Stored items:
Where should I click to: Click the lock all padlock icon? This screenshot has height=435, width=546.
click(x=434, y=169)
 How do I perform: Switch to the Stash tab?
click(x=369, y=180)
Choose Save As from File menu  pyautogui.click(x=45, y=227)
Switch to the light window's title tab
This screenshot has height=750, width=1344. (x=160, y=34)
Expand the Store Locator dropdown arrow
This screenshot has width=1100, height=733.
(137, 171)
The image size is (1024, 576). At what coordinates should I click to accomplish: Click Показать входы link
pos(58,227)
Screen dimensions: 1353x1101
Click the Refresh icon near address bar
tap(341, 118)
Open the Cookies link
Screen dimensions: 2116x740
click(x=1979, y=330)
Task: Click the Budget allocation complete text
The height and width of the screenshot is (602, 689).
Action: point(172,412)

The task :: The answer must be an exact copy of the lines from the one containing "Click the Refresh icon near address bar" through the last line of the records, both included.

Task solution ::
Click the Refresh icon near address bar
tap(341, 118)
Open the Cookies link
Screen dimensions: 2116x740
click(x=1979, y=330)
Task: Click the Budget allocation complete text
The height and width of the screenshot is (602, 689).
Action: point(172,412)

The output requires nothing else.